* Start TEXT EXTRACT *
When parties are reviewing documents and they find that particular information is not available, this can raise concerns, especially if this relates to dates on documents of particular relevance. This can then result in suspicion of deliberate manipulation of the files, or even potentially spoliation.
Such claims are something that I have seen several times – having subsequently been asked to analyse such files to see if it is possible to pull other metadata, or identify how or when metadata was lost. Such allegations give opposing counsel the opportunity to raise questions over not just the specific document, but potentially over all the data that has been collected and reviewed as part of disclosure.
I have written about an example of this before, in my eDiscovery Horror Stories compilation for 2023 (https://ediscoverychannel.com/2023/10/31/ediscovery-horror-stories-2023/) under “The Case of the Mangled Metadata”.
Metadata Generation
It is not just the loss of metadata that can be a concern. In some situations sending files via email can result in sender and/or recipient information being stored within the sent files. This is most typical when email files (such as .msg files) are sent as email attachments. This can cause significant issues. For example, the name of an individual working at an eDiscovery vendor could be listed as having created or modified a file which is provided in disclosure. Perhaps worse, the file could potentially list the name of an individual working at the law firm as having created or modified the file.
Such situations can similarly lead to allegations from opposing counsel of data manipulation, or concerns that the data has not been treated in line with best practice, leading to the loss of metadata (i.e. data relating to the original creator/last modifier).
In addition to issues regarding the data itself, this could also potentially be viewed as a GDPR issue, depending on the specific situation and which metadata is embedded into the file.
Original Data Handling
When data is provided over email, there can be a bigger question over the procedures taken to collect that data, prior to it being sent over email. I am writing content specifically focussed on self-collections separately, and there is far more to cover than could be included here. However, it is worth understanding that the files being sent over email may not be the biggest concern. If the data was not collected properly, metadata could have been already lost or overwritten, and there could be separate concerns regarding the process used, documentation etc. It is worth bearing in mind that concerns over the collection methodology could cause as many issues (if not more) than the issue of the file being sent over email.
It is also worth thinking about consistency in this scenario. If this is a larger project, with all prior data having been collected using a dedicated digital forensic team, then providing data over email would be a significant departure from that approach. This in itself could potentially be used by opposing counsel to question why that data was not collected using the same methodologies as elsewhere.
* End TEXT EXTRACT *
GIVEN REQUEST 1 -
In the passage on eDiscovery metadata, what kind of email file is named as the most typical case of sender or recipient information being stored within sent files?
GIVEN REQUEST 2 -
Copy the passage on eDiscovery metadata between "Such situations can" and "original creator/last modifier).", inclusive.
Rely only on the passage on eDiscovery metadata.
* Start SUPPLIED DATA *
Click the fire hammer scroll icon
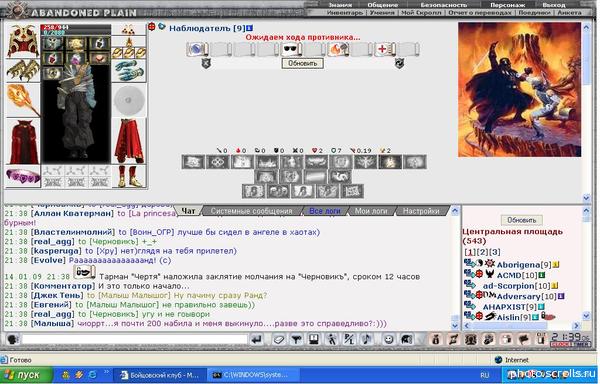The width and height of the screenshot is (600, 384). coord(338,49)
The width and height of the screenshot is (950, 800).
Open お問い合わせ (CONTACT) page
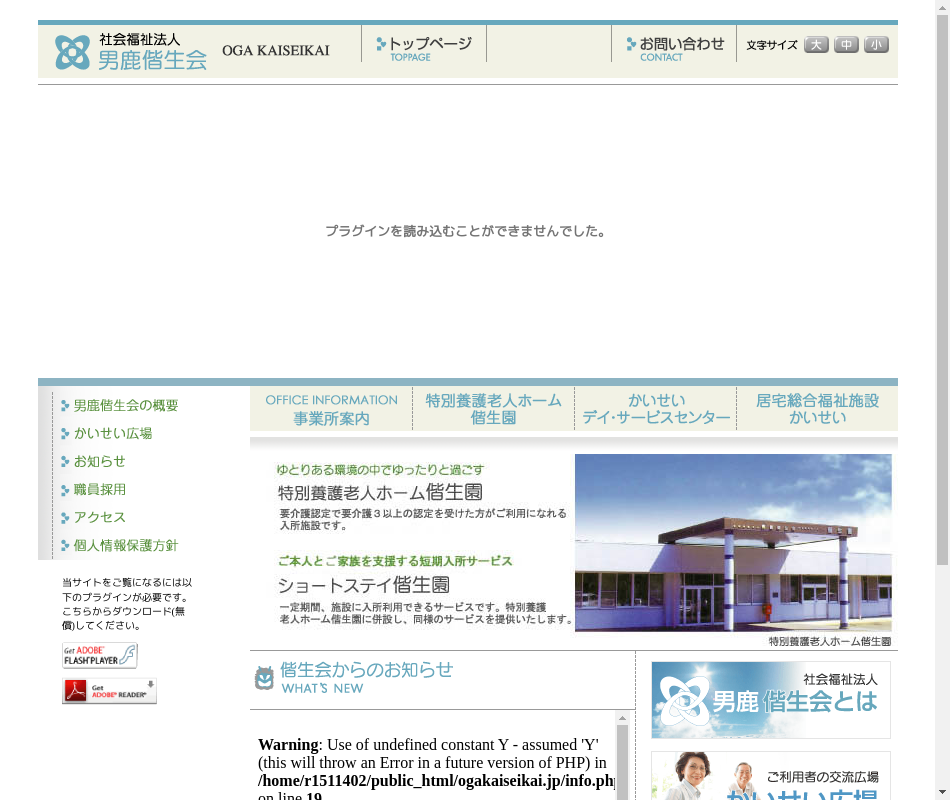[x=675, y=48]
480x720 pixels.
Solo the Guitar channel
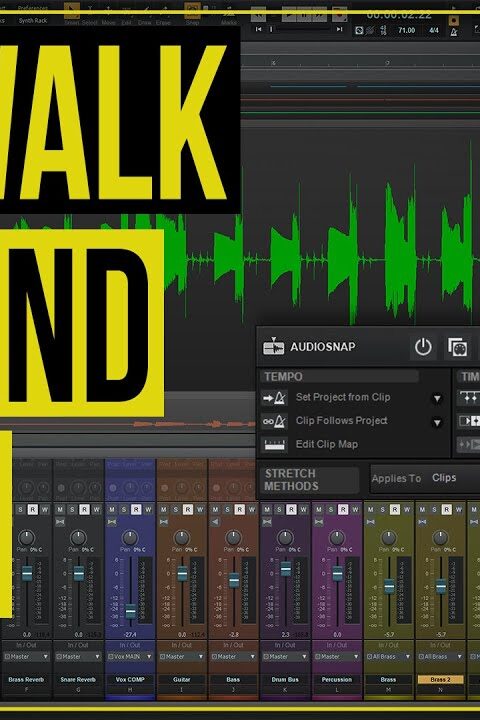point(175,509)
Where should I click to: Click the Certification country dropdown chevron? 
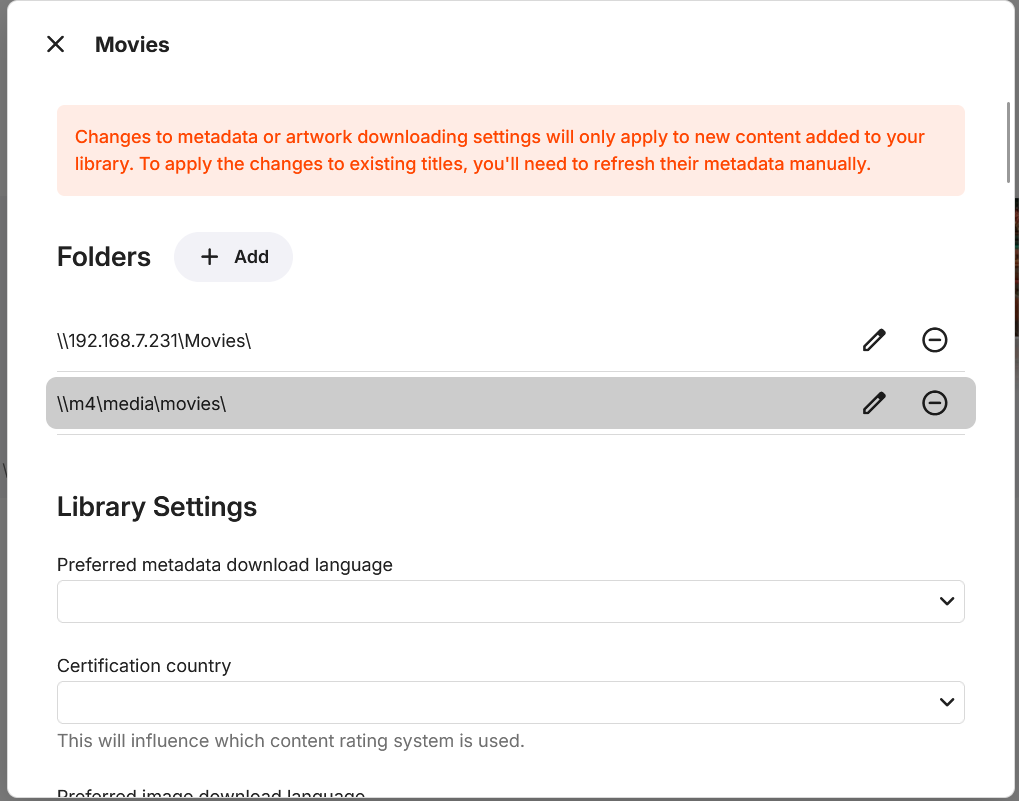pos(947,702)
* End SUPPLIED DATA *
ANSWER 1 -
.msg files sent as email attachments

ANSWER 2 -
Such situations can similarly lead to allegations from opposing counsel of data manipulation, or concerns that the data has not been treated in line with best practice, leading to the loss of metadata (i.e. data relating to the original creator/last modifier).